BRIEF
Pull out the rows that begin with the line containing "This screenshot has width=1239, height=952." and end with the line containing "pos(604,49)", including both of those lines, and reproduce them verbatim. Leave the pictures out.

EXTRACTED RECORDS
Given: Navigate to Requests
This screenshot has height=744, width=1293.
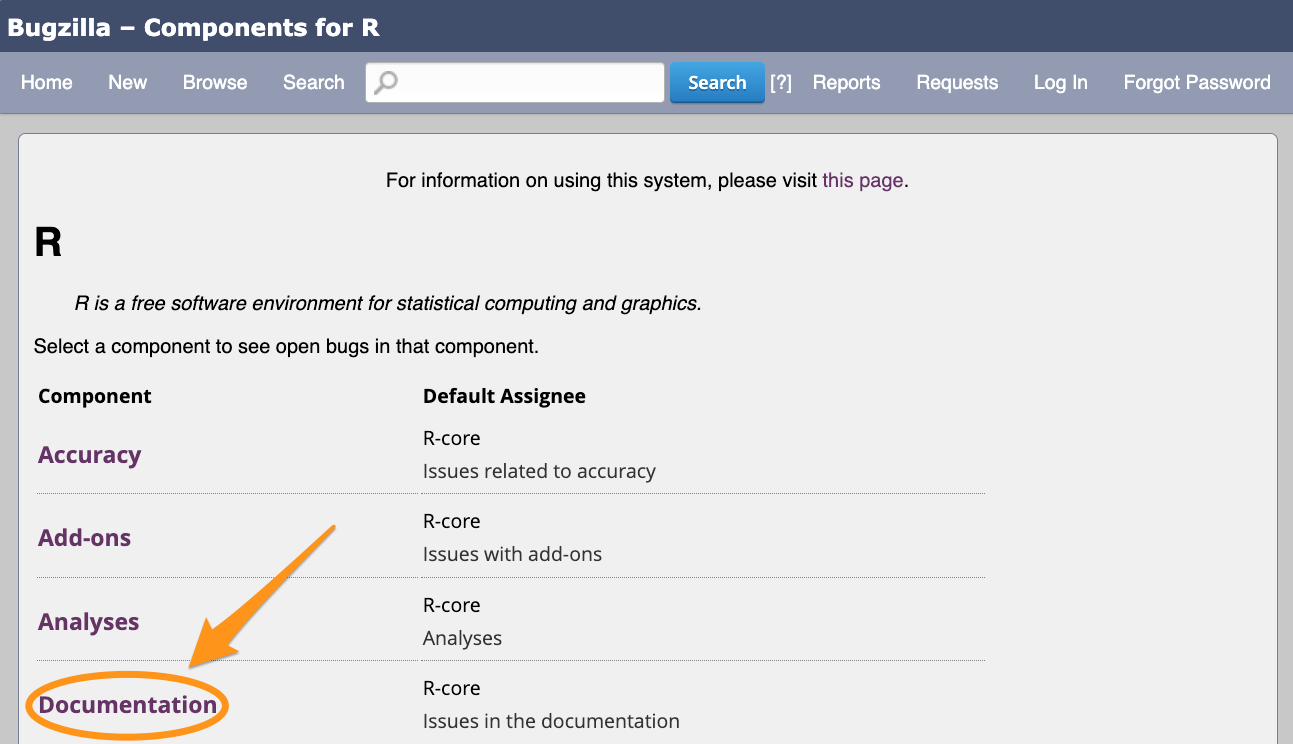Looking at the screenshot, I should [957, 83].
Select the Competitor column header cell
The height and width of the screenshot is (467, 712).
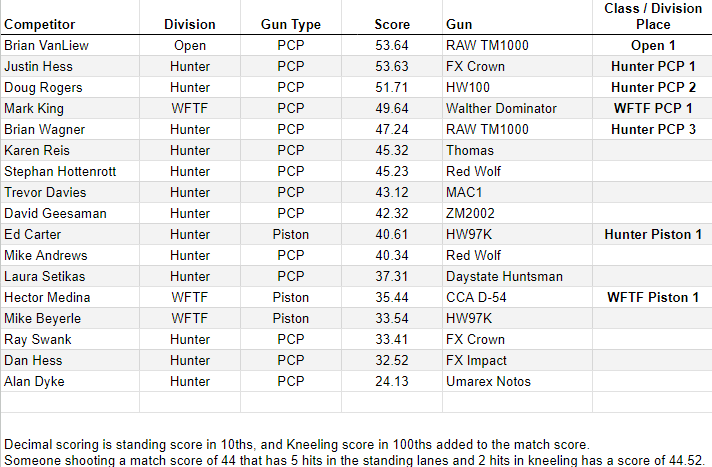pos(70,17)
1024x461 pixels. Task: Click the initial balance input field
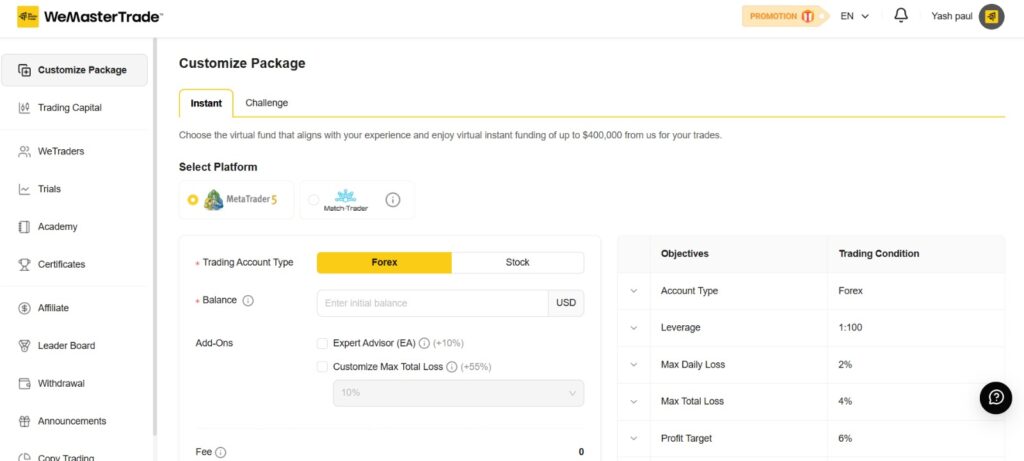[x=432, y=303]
--
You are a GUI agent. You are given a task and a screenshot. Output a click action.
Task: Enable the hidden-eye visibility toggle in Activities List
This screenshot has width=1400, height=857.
==
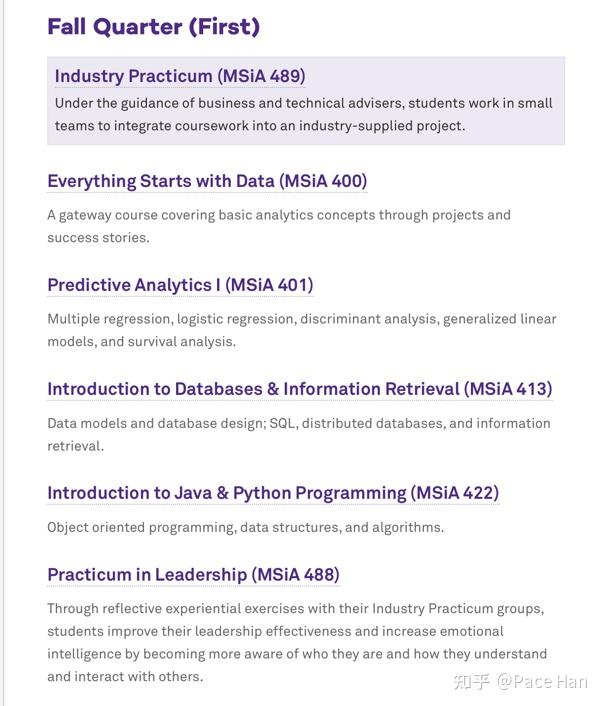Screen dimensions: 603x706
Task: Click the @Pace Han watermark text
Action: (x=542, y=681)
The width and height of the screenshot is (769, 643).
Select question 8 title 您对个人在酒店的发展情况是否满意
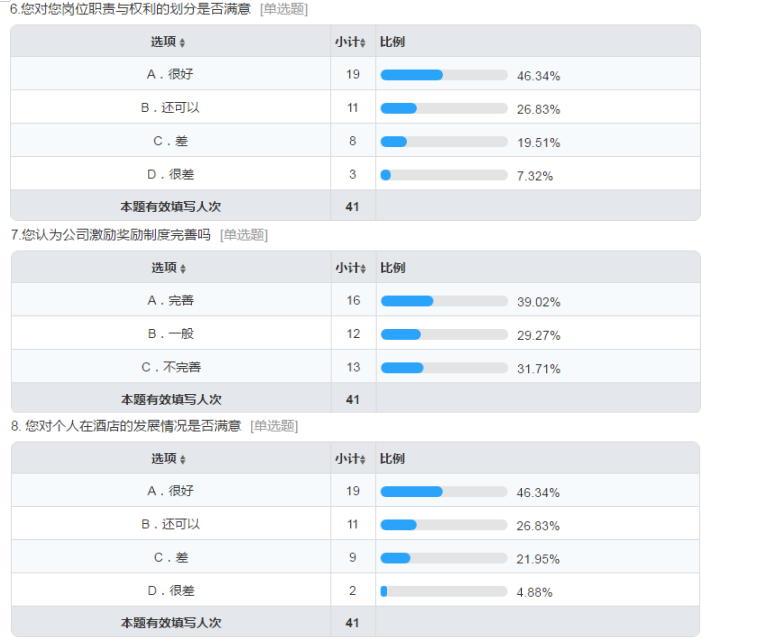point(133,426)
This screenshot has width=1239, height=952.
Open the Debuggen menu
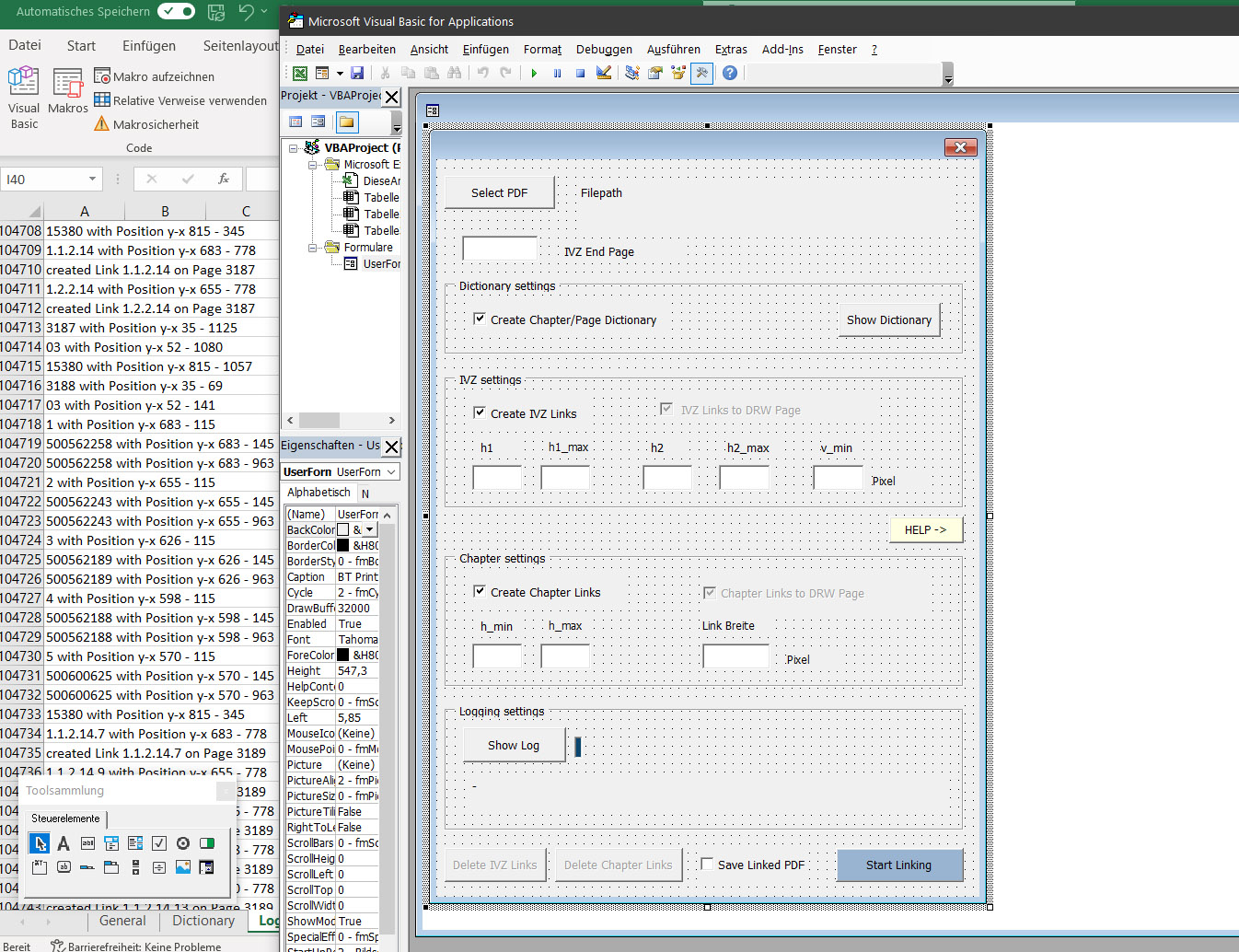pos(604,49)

COMPLETED TASK
This screenshot has width=1239, height=952.
Open the Debuggen menu
pos(604,49)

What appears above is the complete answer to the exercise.